Muitos países do continente (por exemplo, Angola) apoiam ativamente os EUA na luta contra o terrorismo. A crescente importância do golfo da Guiné (Nigéria, Angola, São Tomé e Príncipe) para assegurar o acesso ao petróleo está bem patente na recente criação do Comando de África pelo Pentágono.
A contenção da China é mais problemática não só pela força abissal que ela representa – em 2005, a China consumiu 26% do aço e metade do cimento produzido em todo o mundo – como pelo fato de se dispor a investir em todos os países que as potências ocidentais rejeitam, do Sudão à Somália.
Se a Europa não tiver outros objetivos, em nada poderá contribuir para os problemas que se avizinham. Estes têm a ver com o agravamento da injustiça social e com a recusa das populações a sujeitarem-se ao papel de vítimas.
A condenação política de Robert Mugabe não pode deixar de ter em conta que a Inglaterra não cumpriu o compromisso assumido no tratado da independência de co-financiar a reforma agrária do Zimbabué, consciente como estavam as partes de que 1 a 2% da população (branca) ocupava 90% da terra agrícola e 4000 agricultores (brancos) consumiam 90% da água disponível para o regadio.
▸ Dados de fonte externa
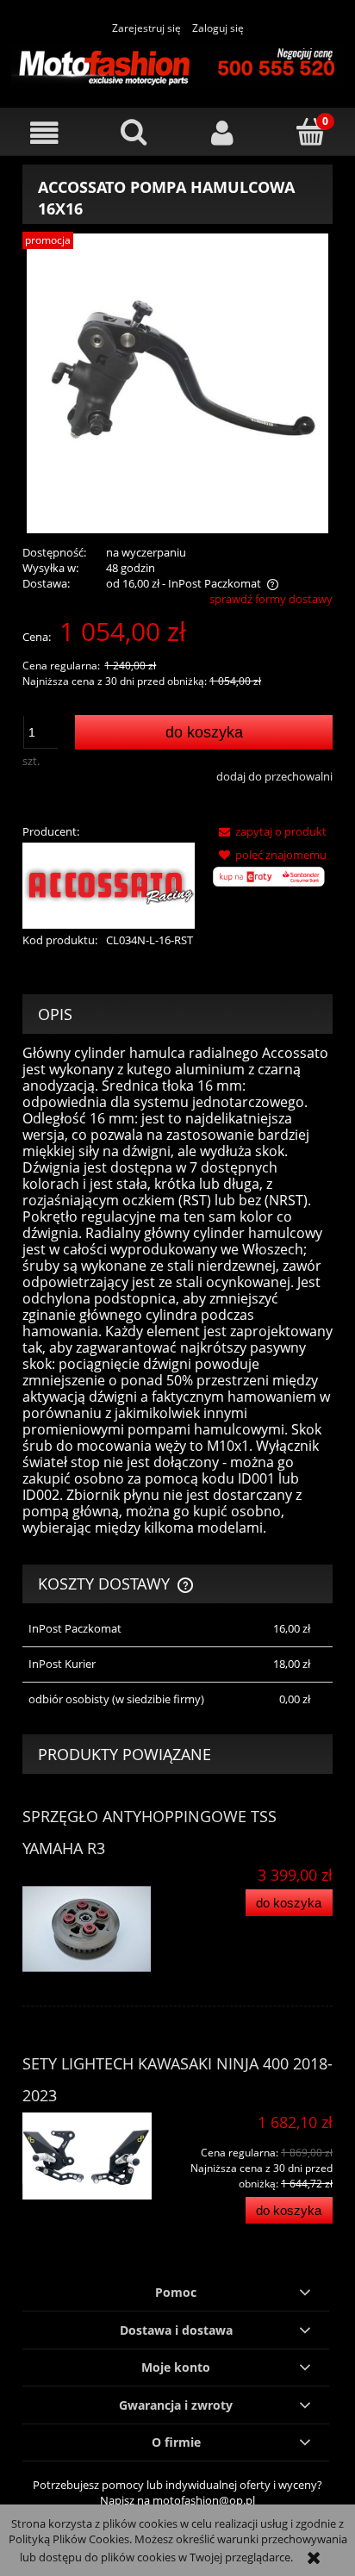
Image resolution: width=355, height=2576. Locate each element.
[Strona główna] (177, 63)
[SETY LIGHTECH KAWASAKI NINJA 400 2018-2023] (100, 2156)
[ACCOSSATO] (108, 884)
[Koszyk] (310, 132)
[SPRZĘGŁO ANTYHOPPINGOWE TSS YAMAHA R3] (100, 1929)
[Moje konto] (222, 133)
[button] (44, 133)
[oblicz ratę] (270, 883)
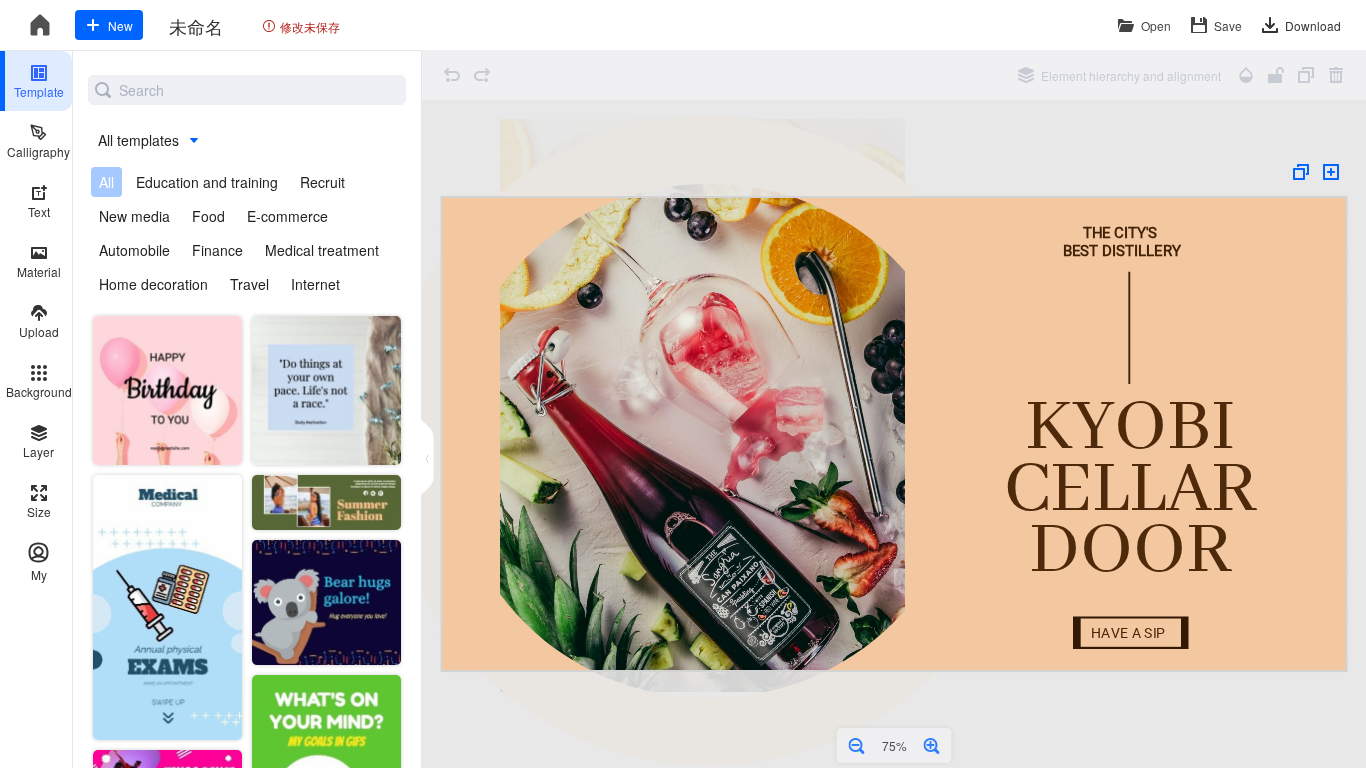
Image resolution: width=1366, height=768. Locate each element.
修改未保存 (310, 26)
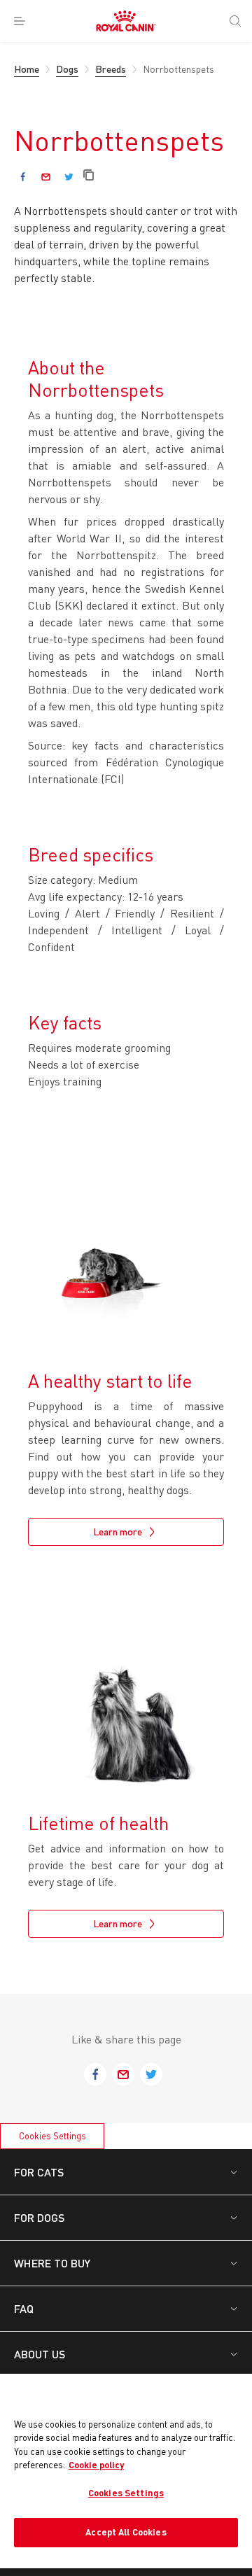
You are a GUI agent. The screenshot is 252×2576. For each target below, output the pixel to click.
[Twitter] (69, 176)
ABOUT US (39, 2353)
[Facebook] (22, 176)
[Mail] (46, 176)
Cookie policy (96, 2464)
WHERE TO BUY (52, 2262)
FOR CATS (39, 2172)
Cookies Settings (52, 2135)
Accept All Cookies (125, 2532)
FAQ (24, 2308)
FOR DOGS (39, 2217)
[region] (126, 2471)
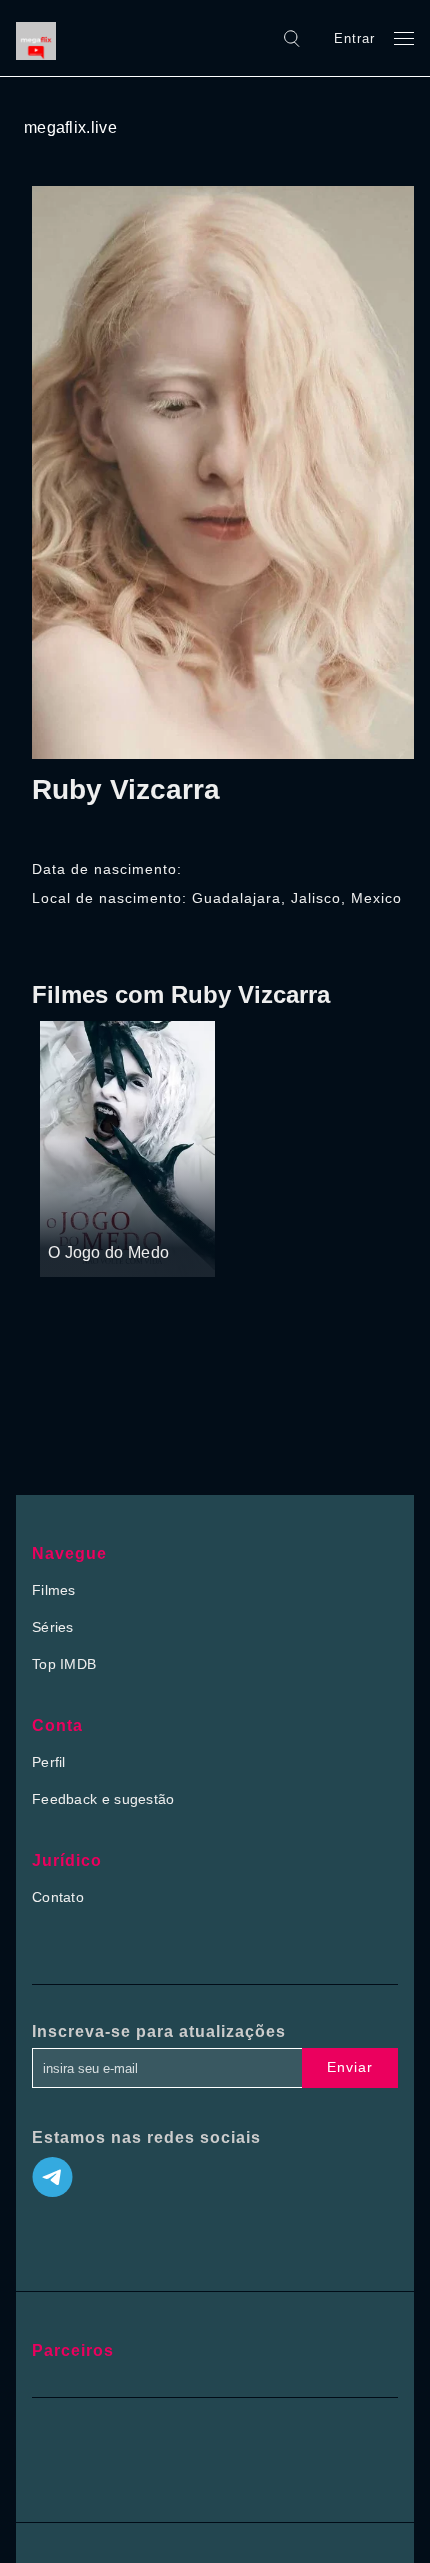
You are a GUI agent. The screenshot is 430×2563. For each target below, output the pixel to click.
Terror (138, 1215)
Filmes (54, 1590)
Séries (53, 1627)
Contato (58, 1897)
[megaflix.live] (41, 38)
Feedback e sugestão (103, 1799)
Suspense (80, 1215)
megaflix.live (70, 127)
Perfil (49, 1762)
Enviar (350, 2067)
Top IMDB (64, 1664)
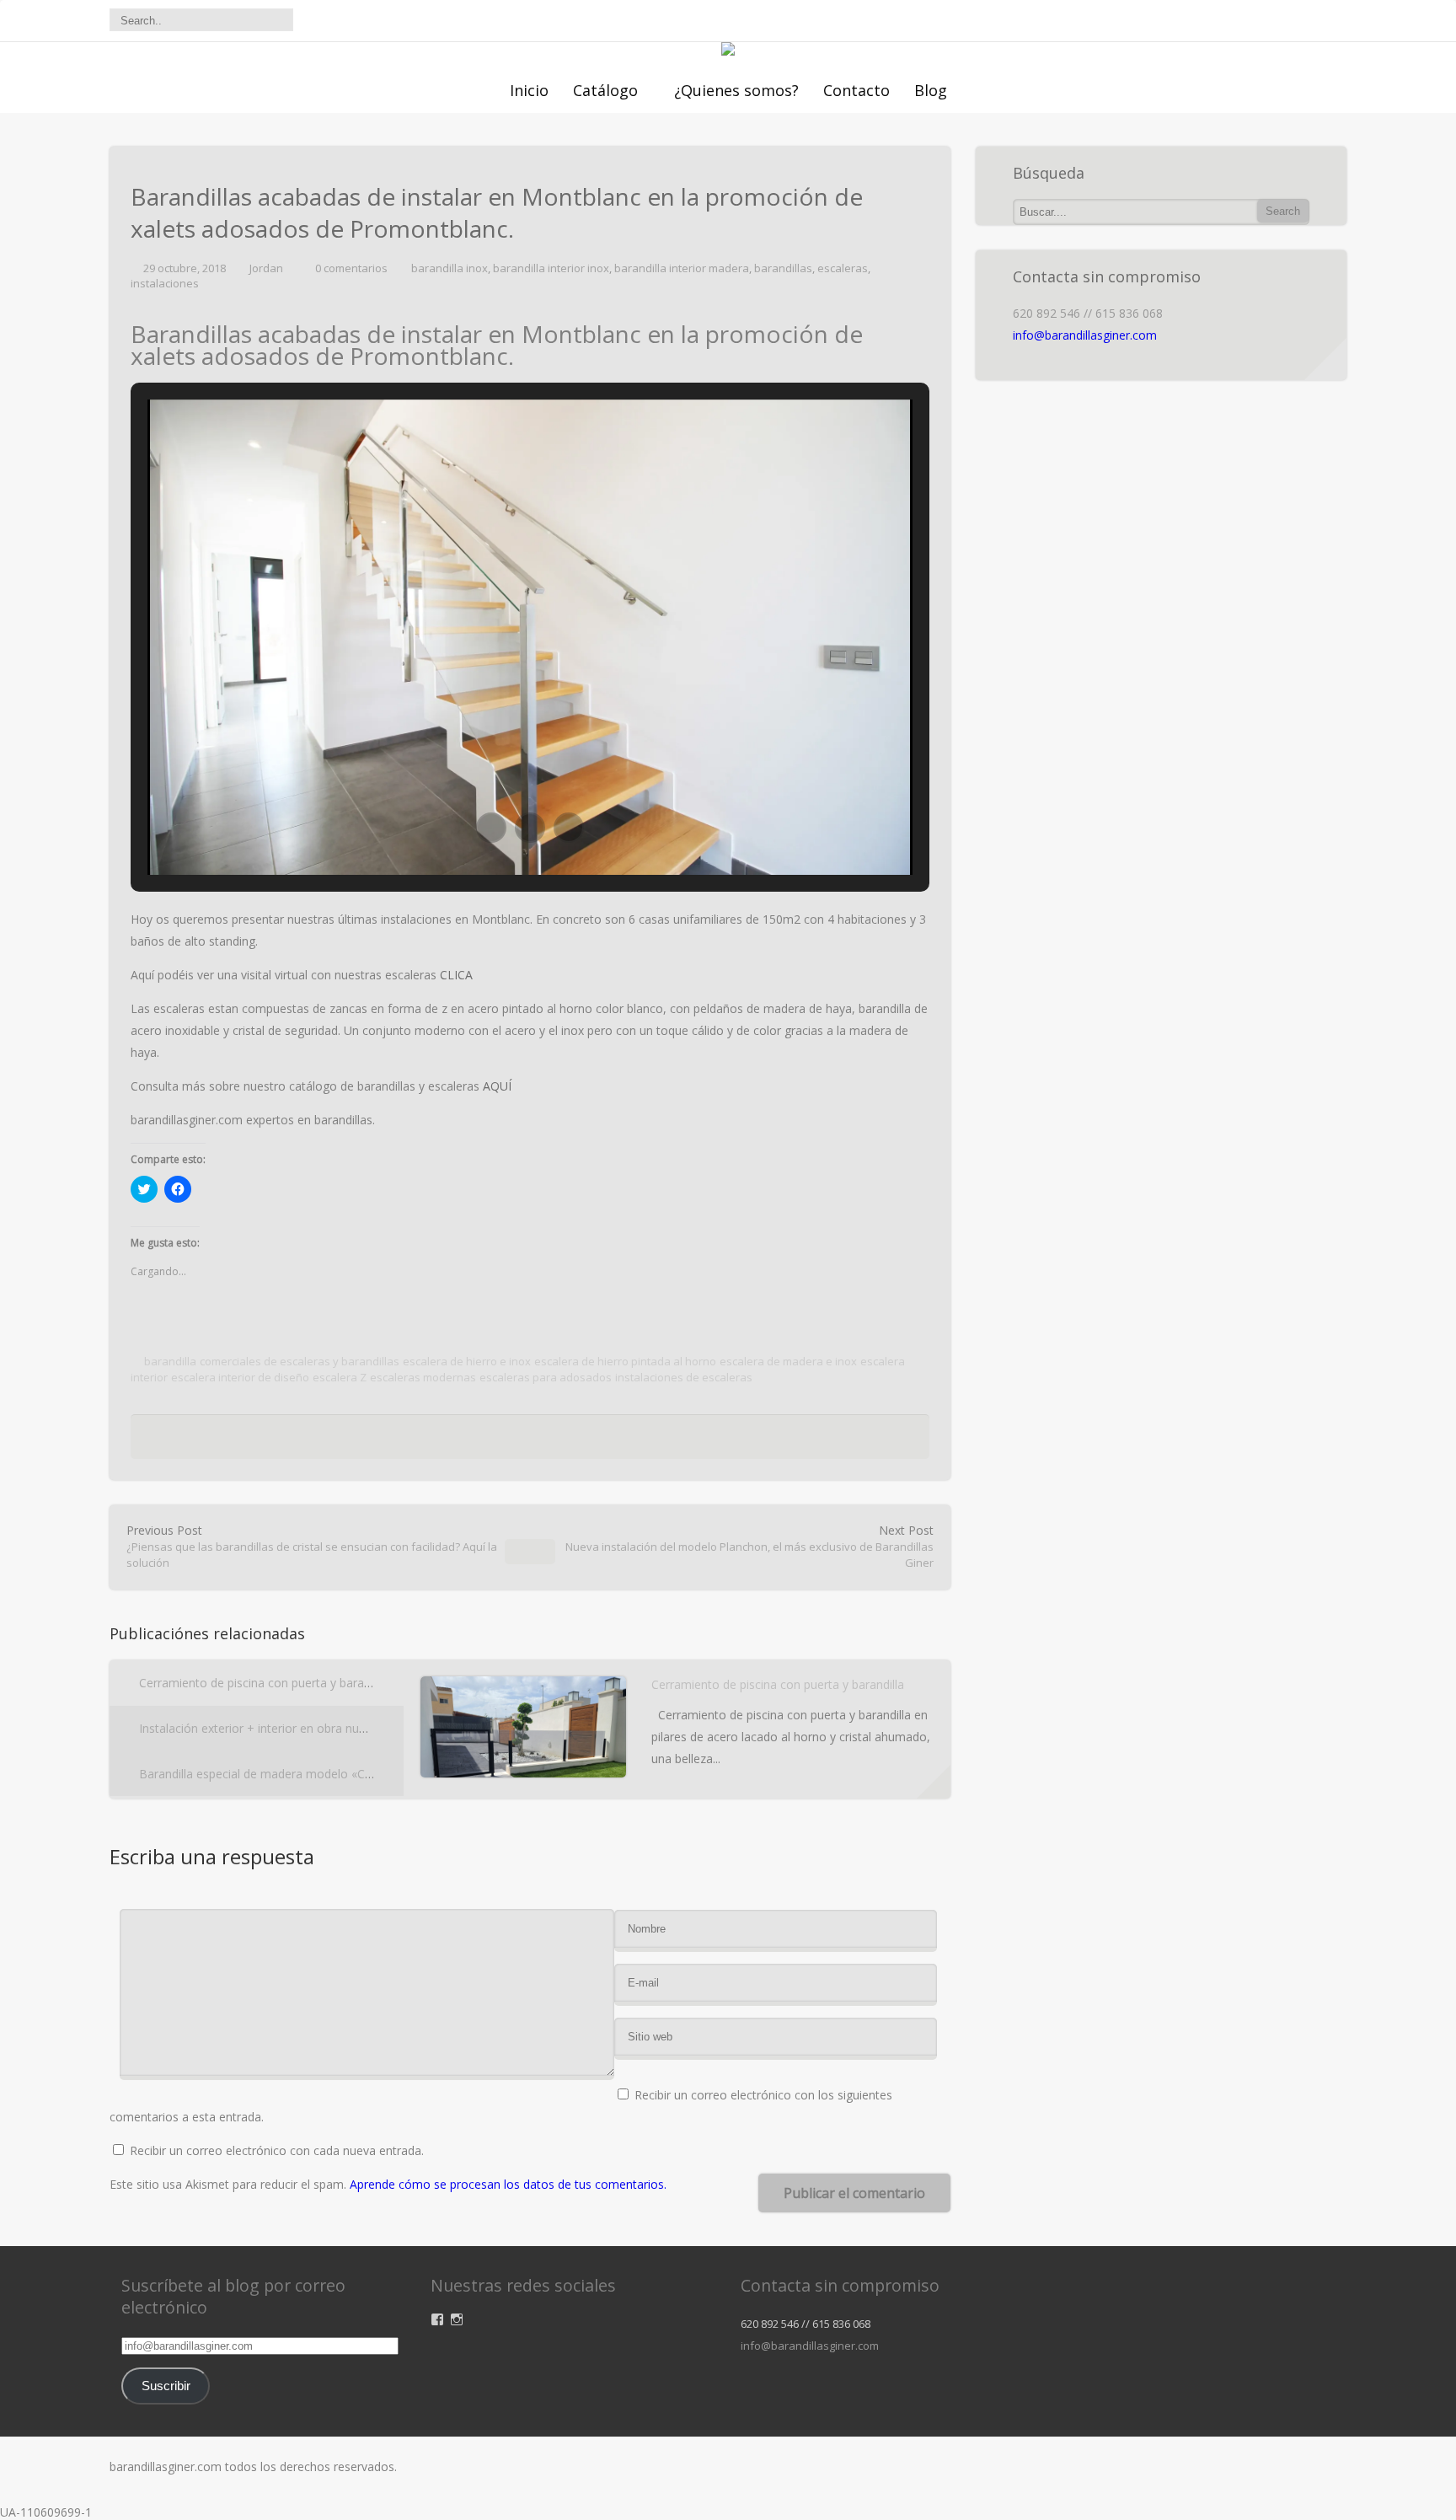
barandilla (170, 1361)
O fato de a situação na África do Sul e na Namíbia não ser muito diferente faz temer pela estabilidade na África Austral. As relações tensas entre Angola e a África do Sul – com boatos de tentativas cruzadas de assassinatos políticos que não serão totalmente destituídos de fundamento – não são bom prenúncio.
Angola destina-se a ser um grande ator na região. Para isso, é fundamental que se não repita em Angola o que está acontecendo na Nigéria, onde a produção petrolífera baixou para metade devido à violência política no delta do Níger provocada pela injustiça na distribuição da renda petrolífera.
Preocupa que em Angola não se vislumbre o mínimo gesto de redistribuição social (tipo bolsa-família do Brasil) quando é certo que uma migalha (digamos, o equivalente a um dia dos rendimentos do petróleo) permitiria à população dos musseques de Luanda comer uma refeição digna por dia durante um ano.
Boaventura de Sousa Santos é sociólogo e professor catedrático da Faculdade de Economia da Universidade de Coimbra (Portugal).